Cette consultation réalisée par le rhumatologue doit donner lieu à l'inscription dans le dossier médical du patient du code majoration PPR.
Afin de facturer la majoration correspondante, le code prestation agrégé à transmettre à l'assurance maladie sur la feuille de soins (électronique ou papier) est MCX.
Majoration PPN pour une consultation complexe de prise en charge d'un patient atteint de sclérose en plaques, de maladie de Parkinson ou d'épilepsie instable, en cas d'épisode aigu ou de complication, par un neurologue ou un pédiatre avec une compétence spécifique en neurologie
La consultation complexe réalisée dans le cadre du parcours de soins coordonné concerne la consultation effectuée :
- par un spécialiste en neurologie auprès d'un patient traité pour une sclérose en plaque ou une maladie de Parkinson ou une épilepsie ;
- par un pédiatre présentant une compétence spécifique en neurologie auprès d'un patient traité pour une épilepsie, avec une ou plusieurs des caractéristiques suivantes : instabilité de la maladie, épisode aigu, complication nécessitant une révision du traitement.
Cette consultation s'inscrivant dans le cadre du parcours de soins coordonné, permet sur la base du bilan clinique et paraclinique d'identifier ou de confirmer une instabilité, une aggravation ou une complication, d'adapter ou d'élaborer un nouveau traitement qui inclut le cas échéant l'organisation des soins spécialisés en lien avec un centre de référence, éventuellement en réseau, dans le respect des référentiels en vigueur, en prenant en compte les attentes et préférences du patient.
A l'issue de la consultation, les conclusions diagnostiques et thérapeutiques sont inscrites dans le dossier médical du patient. Le cas échéant, un retour au médecin traitant doit être réalisé par courrier ou voie électronique sécurisée.
Cette consultation réalisée par les neurologues et les pédiatres présentant une compétence spécifique en neurologie doit donner lieu à l'inscription dans le dossier médical du patient du code majoration PPN.
Celle-ci est facturable une fois par an et par patient, le code prestation agrégé à transmettre à l'assurance maladie sur la feuille de soins (électronique ou papier) est MCX.
Cette facturation peut cependant être réitérée dans l'année du fait d'un épisode aigu ou d'une complication nécessitant une révision du projet thérapeutique.

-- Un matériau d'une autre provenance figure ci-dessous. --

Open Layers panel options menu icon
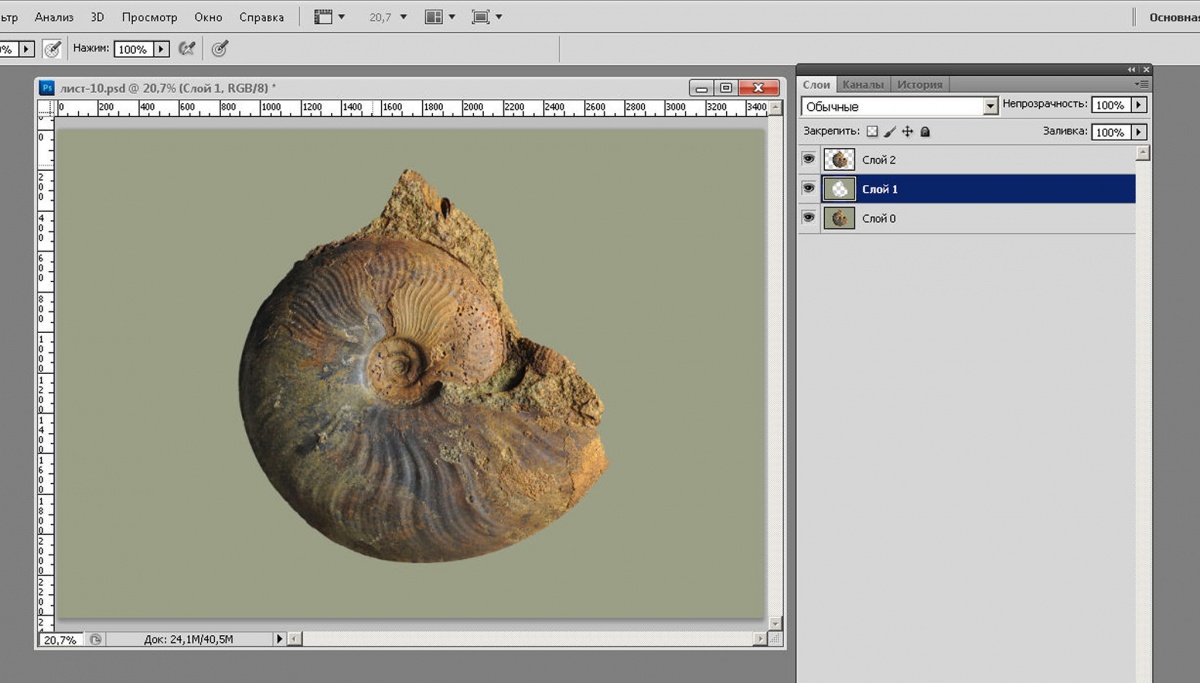The width and height of the screenshot is (1200, 683). coord(1142,85)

Majoration MCT pour une consultation complexe de prise en charge de patients cérébro-lésés ou traumatisés médullaires, par un spécialiste de médecine physique et réadaptation, un neurologue ou un pédiatre avec une compétence spécifique en neurologie
Lors de cette consultation effectuée dans le cadre du parcours de soins coordonné pour un patient présentant des séquelles invalidantes de traumatisme médullaire, des séquelles physiques ou mentales handicapantes d'un traumatisme crânien grave, ou des séquelles handicapantes à 6 mois d'un traumatisme crânien plus léger, le médecin réalise une synthèse des différents bilans réalisés et élabore un projet thérapeutique de rééducation personnalisé et pluridisciplinaire (neuromoteur, cognitif et psycho-comportemental…).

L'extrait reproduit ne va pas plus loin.